Heinz emigholz architecture as autobiography of benjamin hall
By providing your information, you agree to our Terms of Use and our Privacy Policy. We use vendors that may also process your information to help provide our services. You can see why cinema has seldom made it an explicit subject: The act of photographing space reduces three dimensions to two, and it seems a doubly perverse exercise to confront the mute, static presence of a building with a movie camera.
Discussions of architecture in relation to cinema usually concern films by, say, Michelangelo Antonioni or Jacques Tati, in which the built environment is prominent. But over the past two decades, the German filmmaker Heinz Emigholz, in proposing radical departures from the typical representation of built space, has become the leading exponent of the microgenre that is the architecture film.
Almost all the works are devoid of voice-over commentary. And yet, despite this veneer of standardization, they are deeply idiosyncratic and personal films. Architectural photography has a tendency to present spaces in their idealized form: It relies on all-encompassing shots, at times distorted through wide-angle lenses, that strive to provide something approaching a definitive view.

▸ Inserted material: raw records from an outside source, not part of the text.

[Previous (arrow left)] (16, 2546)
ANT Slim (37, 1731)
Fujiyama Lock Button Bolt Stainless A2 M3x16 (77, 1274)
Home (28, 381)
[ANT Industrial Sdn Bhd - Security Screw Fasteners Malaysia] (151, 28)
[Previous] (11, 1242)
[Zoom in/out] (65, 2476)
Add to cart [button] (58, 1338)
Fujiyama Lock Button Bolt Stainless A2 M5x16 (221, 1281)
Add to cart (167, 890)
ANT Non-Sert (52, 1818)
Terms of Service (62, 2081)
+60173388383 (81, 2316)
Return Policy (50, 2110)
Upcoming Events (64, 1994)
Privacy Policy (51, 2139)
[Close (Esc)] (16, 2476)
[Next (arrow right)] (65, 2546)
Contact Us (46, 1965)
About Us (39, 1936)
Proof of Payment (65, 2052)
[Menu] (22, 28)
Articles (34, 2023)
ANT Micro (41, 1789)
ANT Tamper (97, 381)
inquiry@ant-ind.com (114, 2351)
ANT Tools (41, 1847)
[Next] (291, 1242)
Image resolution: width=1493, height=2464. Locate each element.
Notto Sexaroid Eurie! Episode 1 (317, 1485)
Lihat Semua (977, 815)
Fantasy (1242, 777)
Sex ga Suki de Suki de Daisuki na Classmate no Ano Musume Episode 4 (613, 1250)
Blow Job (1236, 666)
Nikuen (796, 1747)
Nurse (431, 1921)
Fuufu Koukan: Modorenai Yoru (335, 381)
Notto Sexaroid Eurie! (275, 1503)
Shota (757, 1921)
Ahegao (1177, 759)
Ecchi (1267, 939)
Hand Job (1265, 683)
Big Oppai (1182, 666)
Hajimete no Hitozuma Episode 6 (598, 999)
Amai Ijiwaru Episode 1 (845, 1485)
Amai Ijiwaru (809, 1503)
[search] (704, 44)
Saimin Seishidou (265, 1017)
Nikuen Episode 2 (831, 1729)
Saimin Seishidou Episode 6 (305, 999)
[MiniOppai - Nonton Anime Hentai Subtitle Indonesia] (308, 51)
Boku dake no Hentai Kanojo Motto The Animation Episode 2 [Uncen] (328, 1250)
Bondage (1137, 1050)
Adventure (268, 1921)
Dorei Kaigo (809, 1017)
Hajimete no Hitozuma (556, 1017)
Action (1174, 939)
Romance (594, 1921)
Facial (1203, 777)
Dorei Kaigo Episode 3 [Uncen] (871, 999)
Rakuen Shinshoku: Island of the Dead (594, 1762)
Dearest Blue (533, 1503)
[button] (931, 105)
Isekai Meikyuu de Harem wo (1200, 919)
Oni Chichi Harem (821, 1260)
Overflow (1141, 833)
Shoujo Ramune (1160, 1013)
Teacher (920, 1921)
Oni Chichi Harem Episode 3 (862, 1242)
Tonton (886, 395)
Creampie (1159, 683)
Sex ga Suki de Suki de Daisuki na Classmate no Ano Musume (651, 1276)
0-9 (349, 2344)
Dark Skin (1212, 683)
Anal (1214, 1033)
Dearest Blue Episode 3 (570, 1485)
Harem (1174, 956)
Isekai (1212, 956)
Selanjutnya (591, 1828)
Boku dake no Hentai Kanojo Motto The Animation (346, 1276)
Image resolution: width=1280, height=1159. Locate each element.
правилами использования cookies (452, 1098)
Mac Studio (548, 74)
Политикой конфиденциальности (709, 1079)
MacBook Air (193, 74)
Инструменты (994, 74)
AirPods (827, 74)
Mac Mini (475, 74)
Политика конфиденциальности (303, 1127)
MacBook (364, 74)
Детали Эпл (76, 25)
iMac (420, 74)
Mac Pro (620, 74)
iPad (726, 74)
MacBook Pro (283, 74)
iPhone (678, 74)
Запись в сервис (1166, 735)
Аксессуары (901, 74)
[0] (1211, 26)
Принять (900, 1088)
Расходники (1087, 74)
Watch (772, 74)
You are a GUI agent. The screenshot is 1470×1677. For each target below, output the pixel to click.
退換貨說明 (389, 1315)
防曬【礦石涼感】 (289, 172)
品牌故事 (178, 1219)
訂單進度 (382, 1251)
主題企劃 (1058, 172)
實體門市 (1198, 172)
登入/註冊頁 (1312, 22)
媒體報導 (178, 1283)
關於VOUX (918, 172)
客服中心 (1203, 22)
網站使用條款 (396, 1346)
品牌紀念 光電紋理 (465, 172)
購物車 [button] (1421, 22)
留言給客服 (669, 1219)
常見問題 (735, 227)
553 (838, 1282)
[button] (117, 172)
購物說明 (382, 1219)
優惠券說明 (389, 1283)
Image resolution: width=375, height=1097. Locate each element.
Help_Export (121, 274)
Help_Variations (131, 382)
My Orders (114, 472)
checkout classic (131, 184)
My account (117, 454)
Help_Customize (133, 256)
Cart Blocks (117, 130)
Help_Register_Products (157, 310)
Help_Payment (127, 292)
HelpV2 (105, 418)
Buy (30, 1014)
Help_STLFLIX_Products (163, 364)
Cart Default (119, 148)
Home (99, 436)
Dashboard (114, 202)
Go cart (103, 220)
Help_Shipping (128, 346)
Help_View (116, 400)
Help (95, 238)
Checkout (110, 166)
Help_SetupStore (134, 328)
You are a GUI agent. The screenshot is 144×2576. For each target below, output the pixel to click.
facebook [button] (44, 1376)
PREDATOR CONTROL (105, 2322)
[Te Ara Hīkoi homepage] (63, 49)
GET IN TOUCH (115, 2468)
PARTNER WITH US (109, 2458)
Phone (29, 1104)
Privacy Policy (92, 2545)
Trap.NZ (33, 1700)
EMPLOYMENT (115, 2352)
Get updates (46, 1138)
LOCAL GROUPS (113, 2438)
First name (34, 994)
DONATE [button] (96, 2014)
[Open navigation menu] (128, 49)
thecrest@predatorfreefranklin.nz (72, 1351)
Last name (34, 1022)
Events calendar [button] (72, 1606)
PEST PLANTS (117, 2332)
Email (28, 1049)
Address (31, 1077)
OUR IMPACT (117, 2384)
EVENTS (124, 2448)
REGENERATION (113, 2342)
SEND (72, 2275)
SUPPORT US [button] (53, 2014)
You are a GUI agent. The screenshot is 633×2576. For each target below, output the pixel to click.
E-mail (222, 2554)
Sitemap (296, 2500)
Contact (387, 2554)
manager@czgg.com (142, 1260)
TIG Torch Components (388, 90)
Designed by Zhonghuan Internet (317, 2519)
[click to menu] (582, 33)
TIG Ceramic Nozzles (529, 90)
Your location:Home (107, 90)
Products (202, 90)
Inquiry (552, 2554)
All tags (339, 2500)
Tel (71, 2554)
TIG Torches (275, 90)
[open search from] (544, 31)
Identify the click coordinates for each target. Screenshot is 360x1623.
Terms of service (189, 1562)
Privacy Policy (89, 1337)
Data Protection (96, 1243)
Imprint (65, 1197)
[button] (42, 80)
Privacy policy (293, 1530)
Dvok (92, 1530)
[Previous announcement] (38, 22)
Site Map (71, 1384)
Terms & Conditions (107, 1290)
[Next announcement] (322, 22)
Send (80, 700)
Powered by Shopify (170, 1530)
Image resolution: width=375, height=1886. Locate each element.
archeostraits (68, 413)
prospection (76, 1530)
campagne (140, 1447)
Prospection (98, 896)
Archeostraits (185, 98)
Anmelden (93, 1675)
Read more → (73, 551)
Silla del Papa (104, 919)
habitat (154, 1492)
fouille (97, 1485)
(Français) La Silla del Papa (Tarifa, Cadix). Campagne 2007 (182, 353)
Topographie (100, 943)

Heinz emigholz architecture as autobiography of benjamin hall: His writings on architecture
His is a curious, embodied camera, with an eye for detail and a taste for complexity, prone to looking up, around, and off to the side, as we might while orienting ourselves in new surroundings. The hallmark of his style is the canted angle, a frame associated more with Expressionist noir than with documentary. Following his inquisitive gaze into and around a given environment, one never forgets the presence of a guiding consciousness behind the camera, a subject within the space.